[Page extract Boundary: Start]

The following framing input was given by End Water Poverty coordinator Alana Potter during our session on expanding civic space at the Alternative World Water Forum in Dakar.
Monday 21 March commemorates the day 69 protestors were gunned down by the police for protesting apartheid pass laws in Sharpeville, South Africa. Without human rights defenders, there are no human rights.
The space for people to act, to express dissent, to hold accountability from public or private actors, is too often met with brutality, with the misuse of force. Activists across the world are criminalised, detained, subjected to surveillance, intimidated, threatened, assassinated, and subjected to strategic lawsuits. As we monitor and track incidents and make the information public, we become more aware of the scale of this repression.
Activists are brutalised by public order police and by the military, by their own governments, for participating in invented or invited ways and holding the state accountable for their lack of access to public services, like water and health care.
They are also brutalised and assassinated by corporate power, by extractive industries that prioritise profit over human rights and the environment, by the same agencies that are destroying our planet.
An average of four environmental rights defenders were killed every week in 2020, according to Global Witness. The worst year on record since 2012.
They say in “Defending Tomorrow, Last line of defence”: “as the climate crisis intensifies, violence against those protecting their land and our planet also increases. It has become clear that the unaccountable exploitation and greed driving the climate crisis is also driving violence against land and environmental defenders.”

[Page extract Boundary: End]
[Information Boundary: Start]

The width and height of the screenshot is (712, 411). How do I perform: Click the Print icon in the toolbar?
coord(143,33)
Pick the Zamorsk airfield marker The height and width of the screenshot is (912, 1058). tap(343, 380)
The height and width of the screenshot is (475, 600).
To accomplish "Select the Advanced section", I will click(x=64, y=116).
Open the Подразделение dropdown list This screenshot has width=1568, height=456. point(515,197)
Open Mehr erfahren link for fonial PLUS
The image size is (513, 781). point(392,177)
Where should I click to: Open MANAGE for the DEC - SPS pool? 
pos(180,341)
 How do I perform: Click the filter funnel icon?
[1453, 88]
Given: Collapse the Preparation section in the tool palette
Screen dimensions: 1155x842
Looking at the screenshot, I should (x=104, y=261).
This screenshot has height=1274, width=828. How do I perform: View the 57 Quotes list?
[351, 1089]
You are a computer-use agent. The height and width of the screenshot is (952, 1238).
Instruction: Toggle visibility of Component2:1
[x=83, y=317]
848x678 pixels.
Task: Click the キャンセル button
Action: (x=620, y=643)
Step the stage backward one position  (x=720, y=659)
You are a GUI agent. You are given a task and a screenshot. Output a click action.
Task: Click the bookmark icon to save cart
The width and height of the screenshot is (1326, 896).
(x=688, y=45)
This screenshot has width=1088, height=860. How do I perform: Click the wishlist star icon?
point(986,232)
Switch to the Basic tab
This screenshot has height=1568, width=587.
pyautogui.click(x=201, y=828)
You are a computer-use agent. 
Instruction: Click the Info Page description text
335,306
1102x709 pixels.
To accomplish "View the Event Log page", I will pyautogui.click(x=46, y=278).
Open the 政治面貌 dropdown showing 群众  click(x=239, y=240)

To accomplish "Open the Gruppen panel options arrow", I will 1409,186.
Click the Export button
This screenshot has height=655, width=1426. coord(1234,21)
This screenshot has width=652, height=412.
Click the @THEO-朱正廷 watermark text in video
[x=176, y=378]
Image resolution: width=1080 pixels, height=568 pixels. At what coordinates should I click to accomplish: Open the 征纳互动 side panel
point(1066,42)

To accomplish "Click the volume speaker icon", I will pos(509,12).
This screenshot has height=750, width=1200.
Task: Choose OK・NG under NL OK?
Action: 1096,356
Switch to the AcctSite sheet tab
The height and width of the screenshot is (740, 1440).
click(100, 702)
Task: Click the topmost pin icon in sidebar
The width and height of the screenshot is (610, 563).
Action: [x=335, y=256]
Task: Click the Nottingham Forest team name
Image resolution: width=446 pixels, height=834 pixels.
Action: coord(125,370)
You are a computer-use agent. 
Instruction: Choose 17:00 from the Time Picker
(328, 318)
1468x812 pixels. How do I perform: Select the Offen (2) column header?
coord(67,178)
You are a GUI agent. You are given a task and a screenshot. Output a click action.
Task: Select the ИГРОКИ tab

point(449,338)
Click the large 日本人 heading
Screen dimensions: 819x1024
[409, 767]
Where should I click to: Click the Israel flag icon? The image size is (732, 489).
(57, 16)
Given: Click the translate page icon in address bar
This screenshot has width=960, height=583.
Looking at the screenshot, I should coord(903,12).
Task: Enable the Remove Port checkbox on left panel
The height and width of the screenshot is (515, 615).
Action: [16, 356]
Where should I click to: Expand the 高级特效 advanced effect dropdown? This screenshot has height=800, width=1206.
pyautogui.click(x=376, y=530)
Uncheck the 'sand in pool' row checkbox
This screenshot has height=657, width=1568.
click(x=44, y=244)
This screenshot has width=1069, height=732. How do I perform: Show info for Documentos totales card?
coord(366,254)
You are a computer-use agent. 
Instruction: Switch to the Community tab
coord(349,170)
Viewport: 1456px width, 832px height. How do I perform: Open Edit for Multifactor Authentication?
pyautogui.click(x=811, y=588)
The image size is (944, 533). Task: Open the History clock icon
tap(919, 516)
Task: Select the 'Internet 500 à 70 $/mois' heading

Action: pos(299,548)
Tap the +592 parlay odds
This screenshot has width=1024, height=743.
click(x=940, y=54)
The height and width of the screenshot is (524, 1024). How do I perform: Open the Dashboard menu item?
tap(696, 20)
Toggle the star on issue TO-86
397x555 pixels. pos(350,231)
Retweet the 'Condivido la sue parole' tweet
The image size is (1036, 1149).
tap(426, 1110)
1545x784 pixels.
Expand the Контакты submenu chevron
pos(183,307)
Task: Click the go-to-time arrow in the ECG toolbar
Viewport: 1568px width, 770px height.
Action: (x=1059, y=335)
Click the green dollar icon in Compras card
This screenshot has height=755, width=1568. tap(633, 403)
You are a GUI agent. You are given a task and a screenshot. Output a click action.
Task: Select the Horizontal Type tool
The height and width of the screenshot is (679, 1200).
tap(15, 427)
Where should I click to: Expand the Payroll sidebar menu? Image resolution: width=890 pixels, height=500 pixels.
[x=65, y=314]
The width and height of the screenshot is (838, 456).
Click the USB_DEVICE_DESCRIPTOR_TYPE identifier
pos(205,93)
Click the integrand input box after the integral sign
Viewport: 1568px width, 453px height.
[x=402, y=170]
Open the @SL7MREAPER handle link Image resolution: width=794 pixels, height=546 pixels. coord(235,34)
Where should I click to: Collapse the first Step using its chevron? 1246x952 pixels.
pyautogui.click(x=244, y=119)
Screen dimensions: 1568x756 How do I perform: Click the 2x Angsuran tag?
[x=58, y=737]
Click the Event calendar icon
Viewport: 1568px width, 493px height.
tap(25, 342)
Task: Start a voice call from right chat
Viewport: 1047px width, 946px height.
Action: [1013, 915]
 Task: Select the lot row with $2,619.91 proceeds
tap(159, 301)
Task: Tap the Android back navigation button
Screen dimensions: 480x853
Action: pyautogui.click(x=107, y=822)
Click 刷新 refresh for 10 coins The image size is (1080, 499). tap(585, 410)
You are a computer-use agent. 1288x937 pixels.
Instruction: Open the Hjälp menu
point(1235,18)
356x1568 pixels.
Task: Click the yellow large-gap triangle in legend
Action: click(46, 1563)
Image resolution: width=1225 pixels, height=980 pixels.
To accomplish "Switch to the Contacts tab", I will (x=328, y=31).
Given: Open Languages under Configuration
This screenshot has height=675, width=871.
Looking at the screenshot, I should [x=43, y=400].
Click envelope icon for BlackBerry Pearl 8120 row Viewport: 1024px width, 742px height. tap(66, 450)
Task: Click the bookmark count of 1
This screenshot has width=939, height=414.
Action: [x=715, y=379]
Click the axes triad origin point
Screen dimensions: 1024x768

[Information Boundary: End]

### Using the information
1. According to the civic space text, how many environmental rights defenders were killed on average each week in 2020?
2. In the civic space text, swap "brutality" for "violence" and write out the passage from "Monday 21 March" to "and health care.".

### Results by task
1. Four.

2.
Monday 21 March commemorates the day 69 protestors were gunned down by the police for protesting apartheid pass laws in Sharpeville, South Africa. Without human rights defenders, there are no human rights.
The space for people to act, to express dissent, to hold accountability from public or private actors, is too often met with violence, with the misuse of force. Activists across the world are criminalised, detained, subjected to surveillance, intimidated, threatened, assassinated, and subjected to strategic lawsuits. As we monitor and track incidents and make the information public, we become more aware of the scale of this repression.
Activists are brutalised by public order police and by the military, by their own governments, for participating in invented or invited ways and holding the state accountable for their lack of access to public services, like water and health care.